Ведь у меня пару раз мелькало подозрение. Уверенность почти. А потом гляжу – ничего пацан не делает, не агитирует, на баррикады не зовёт. И успокоился. Уже не в первый раз, в общем-то, успокоился. Надо мной особо не каплет, и ладно.
Динь. Ты приезжай к нам, правда. Игорь-пионер тоже про тебя всё время спрашивает – мол, мало поговорили в гостинице. Сам приезжай, или со своими пионерами. Мы тут теперь про тебя всё знаем. Книга себя по лбу лупит, аж гул идёт – он, оказывается, твой портрет видел где-то в газете, но, конечно, и подумать не мог, что там – ты. Да и память на лица у него – сам знаешь. Это не книжки запоминать.
Короче, приезжай.

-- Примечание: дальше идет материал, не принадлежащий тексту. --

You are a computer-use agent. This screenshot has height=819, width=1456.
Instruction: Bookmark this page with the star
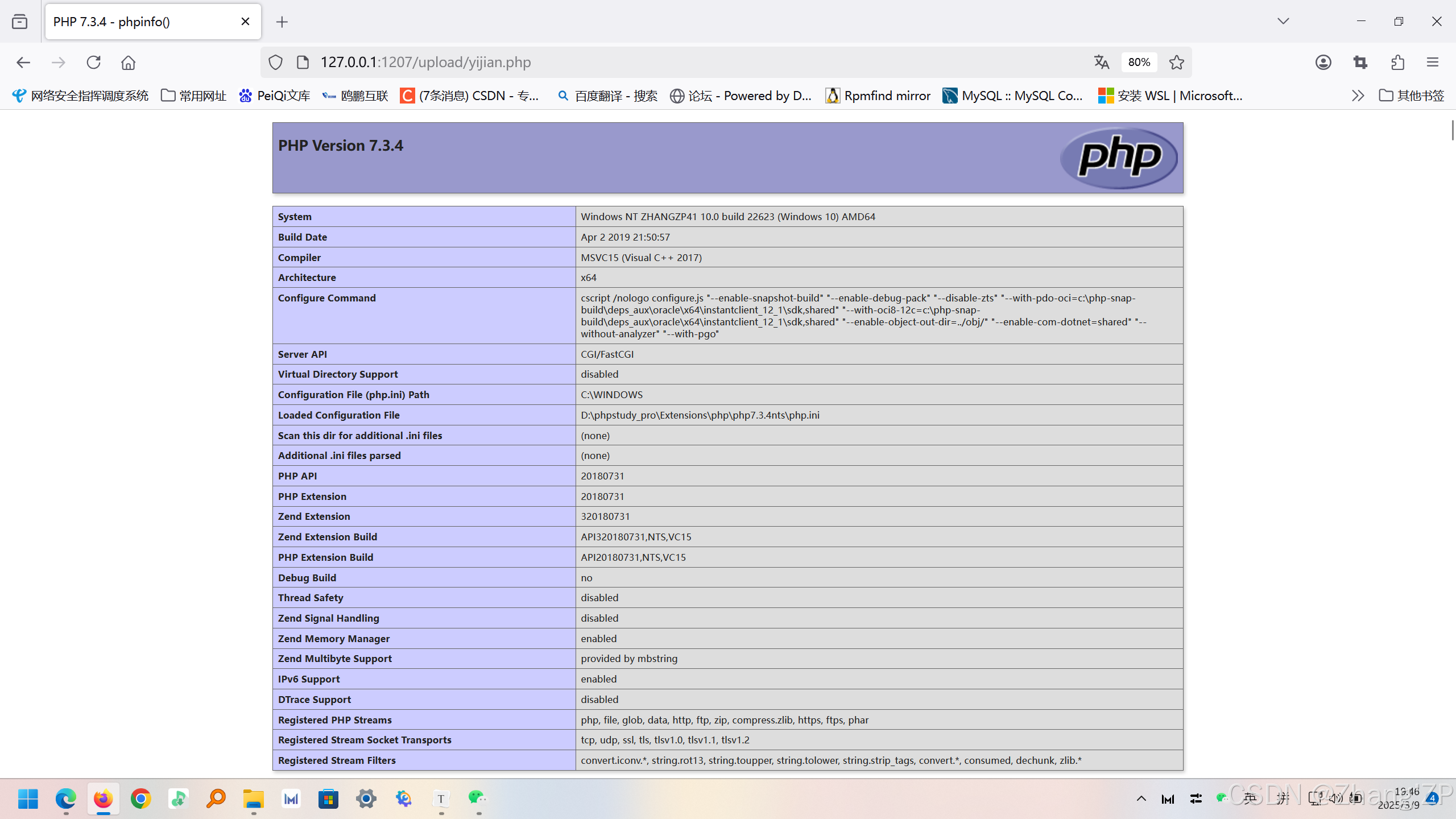tap(1177, 62)
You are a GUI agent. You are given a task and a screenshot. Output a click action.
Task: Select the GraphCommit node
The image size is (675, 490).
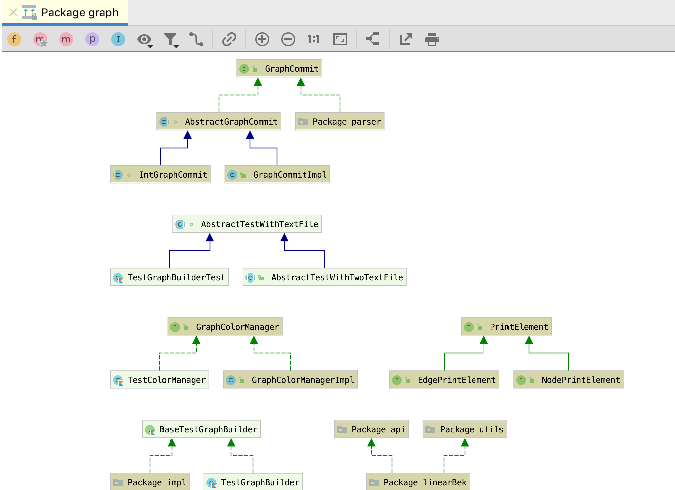(279, 69)
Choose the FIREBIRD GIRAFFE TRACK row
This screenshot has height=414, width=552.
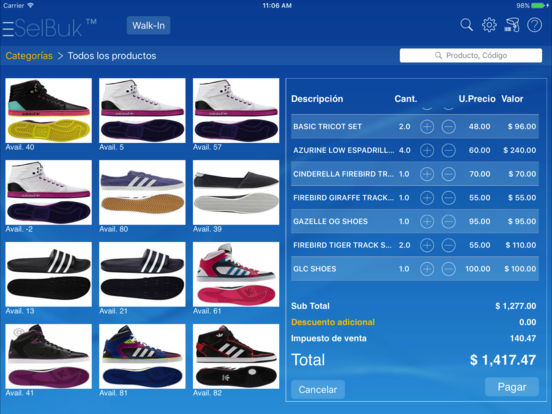coord(415,197)
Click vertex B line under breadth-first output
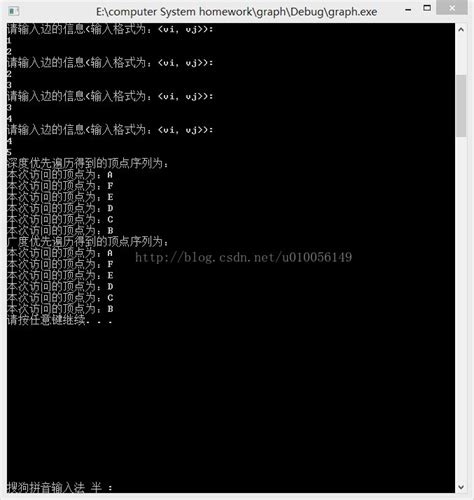 point(60,309)
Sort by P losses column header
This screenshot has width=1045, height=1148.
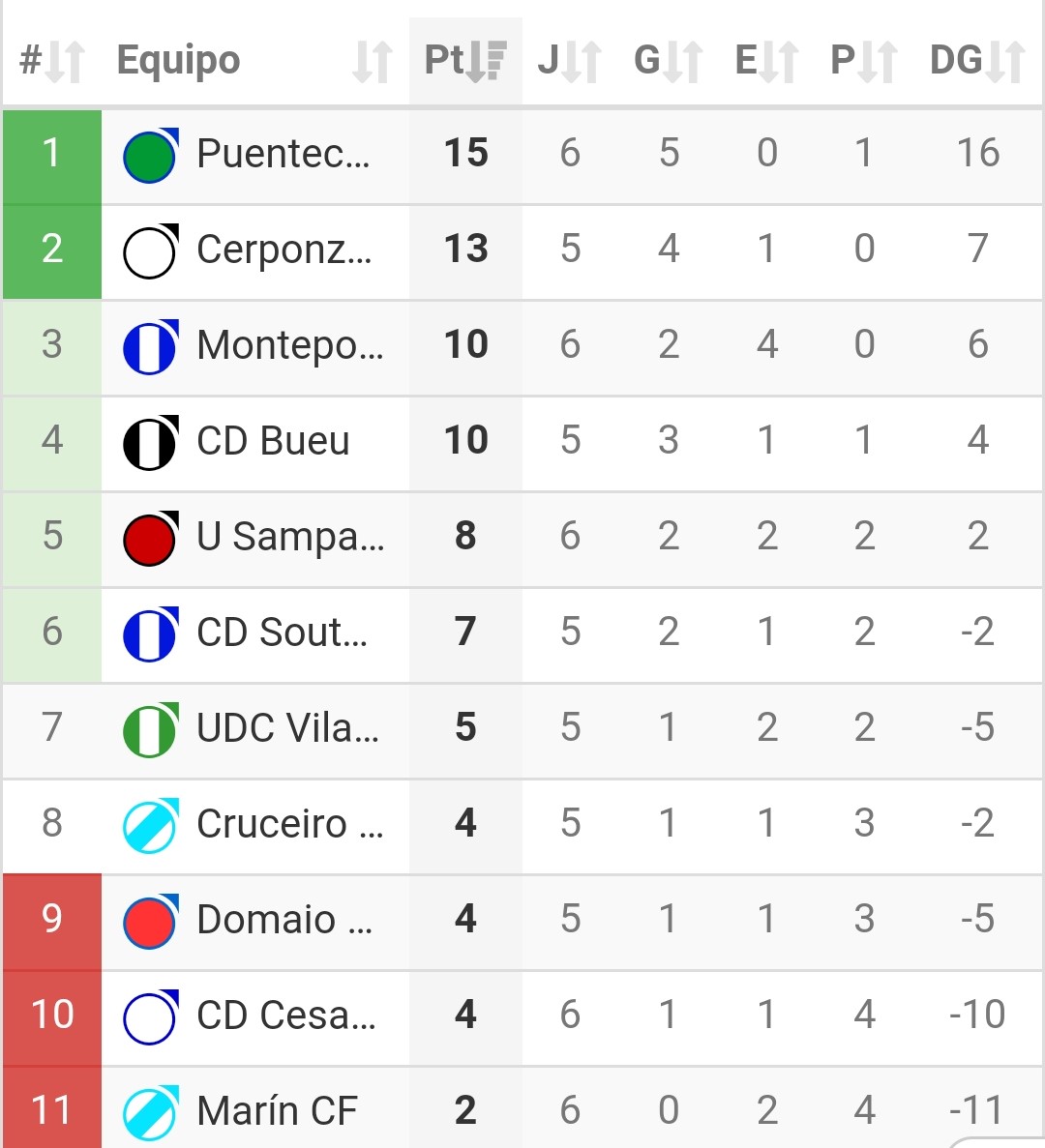(863, 61)

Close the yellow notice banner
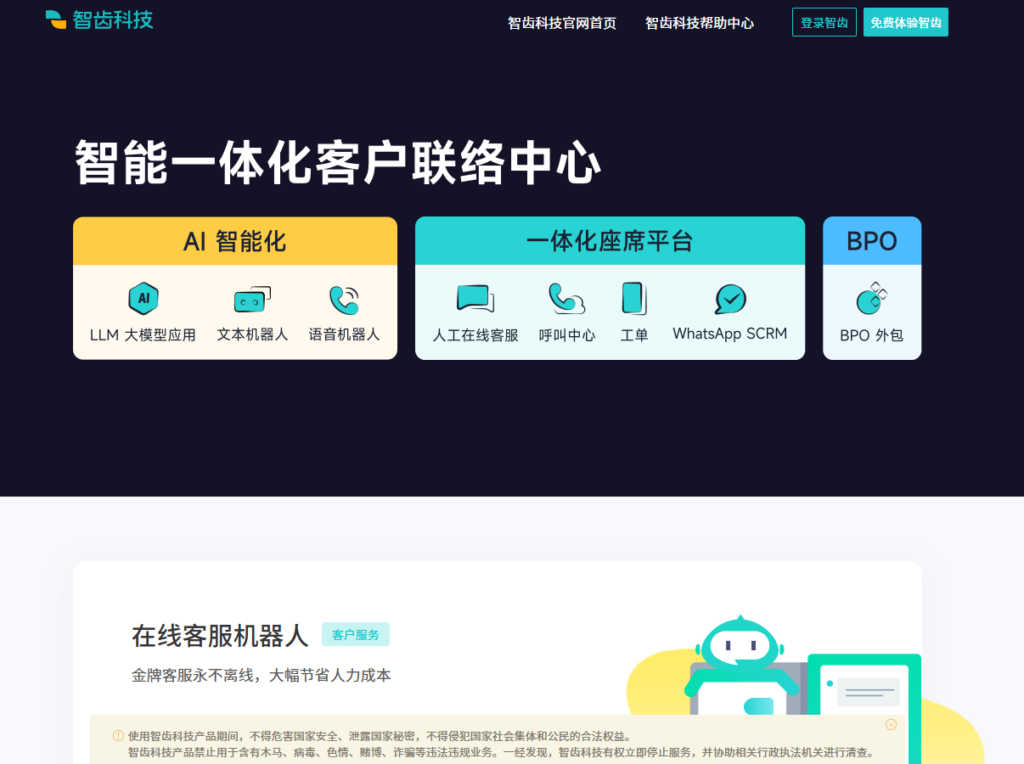tap(891, 724)
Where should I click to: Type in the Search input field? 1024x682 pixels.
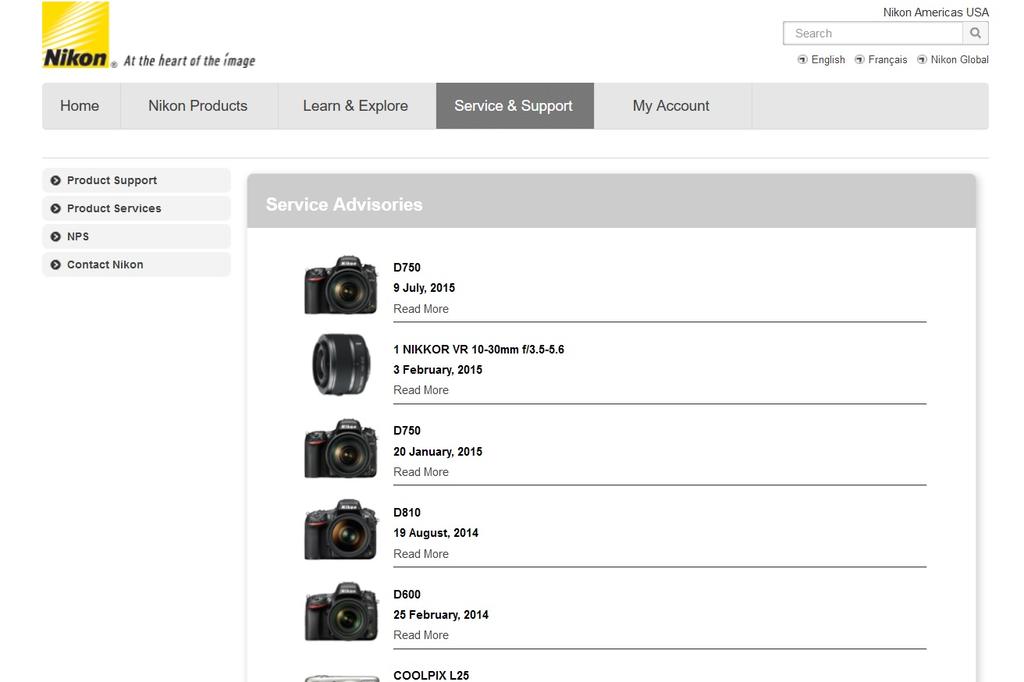(872, 33)
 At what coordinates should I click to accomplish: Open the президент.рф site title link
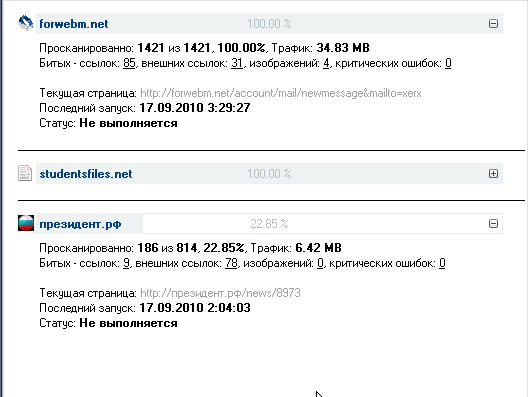[x=80, y=224]
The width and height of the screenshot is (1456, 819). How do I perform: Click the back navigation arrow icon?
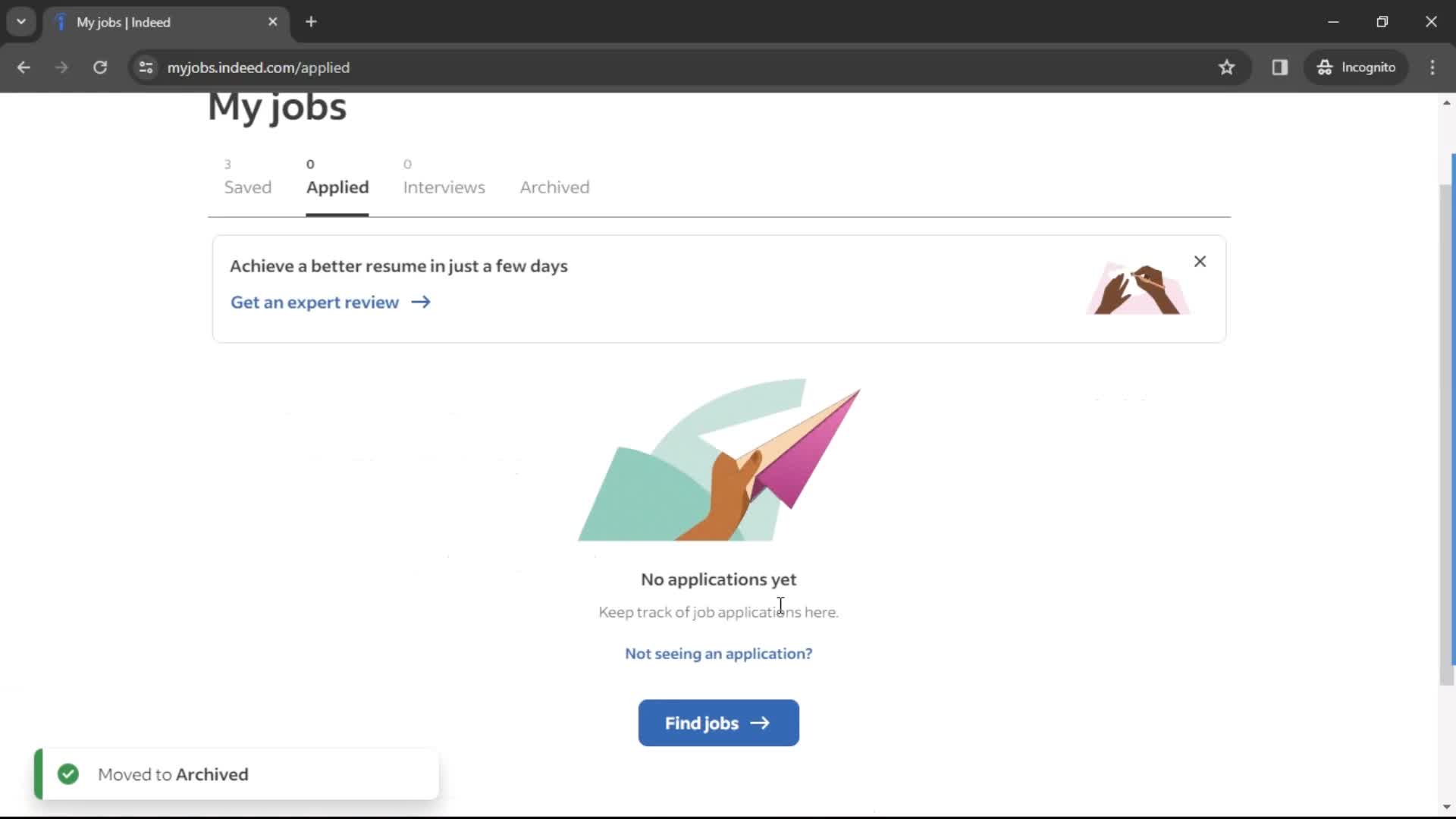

У нас тут и вообще почище стало, хотя, конечно, много чего ещё надо трясти. Ну, или успокоиться и просто жить. Не каплет же. Только, кажется, всё больше людей на это не настроены. И про это тоже поговорим.
Приезжай!
Спасибо, Динь-Имперец.
– Денис.
Мальчишка опустил письмо и поднял голову. Его окликал Балаганов. Александр Остапович стоял возле калитки – со своей новенькой камерой на ремне, только не в руке, а через плечо. Увидев, что Денис смотрит на него, редактор спросил – странно негромко и непонятно как-то:
– Я войду?
– Я… – Денис хотел сказать, что спешит, но потом кивнул: – Конечно.
Тщательно сложил и убрал в конверт письмо дяди Кеши.
Балаганов вошёл. Откуда-то тут же появился Презик, но, к удивлению Дениса, не стал конвоировать гостя, а сел около флагштока и задумчиво опустил морду. Александр Остапович, поддёрнув лёгкие брюки, сел на крыльцо рядом с мальчишкой, взял журнал. Посмотрел на разворот, осторожно, бережно положил обратно. Не закрывая. Денис почему-то ощутил толчок благодарности. Ему не хотелось прятать лицо Генки. Хотя это было по-детски глупо так думать.
– Я знаю, ты меня не очень перевариваешь, – сказал редактор и грустно улыбнулся. Денис упорно молчал, глядя перед собой, показывая всем видом своим, что сидит и слушает только из вежливости. – За дело. Я не знаю, поймёшь ли ты…
– Пойму – что? – резко спросил Денис, наклоняясь вперёд и по-прежнему не глядя на нежданного гостя.
– Что я такое, – ровно проговорил Балаганов. – Твой отец при первом знакомстве сказал про «жареную пену», помнишь? – Денис отрывисто кивнул. – Правильно он сказал. Вся моя жизнь – сенсация. Найти, схватить, подать. Если нечего – то раздуть. И при этом никому серьёзному на ногу не наступить. Искусство, если хочешь знать.
Денис усмехнулся углом рта. Промолчал. Ему хотелось, чтобы Балаганов ушёл. Но тот не уходил…
– Журналист-то я на самом деле хороший. Это ведь только кажется, что посёлок маленький, пост невелик… А «Энергия» посёлку и моей газете большое значение придавала. Ты старые подшивки читал?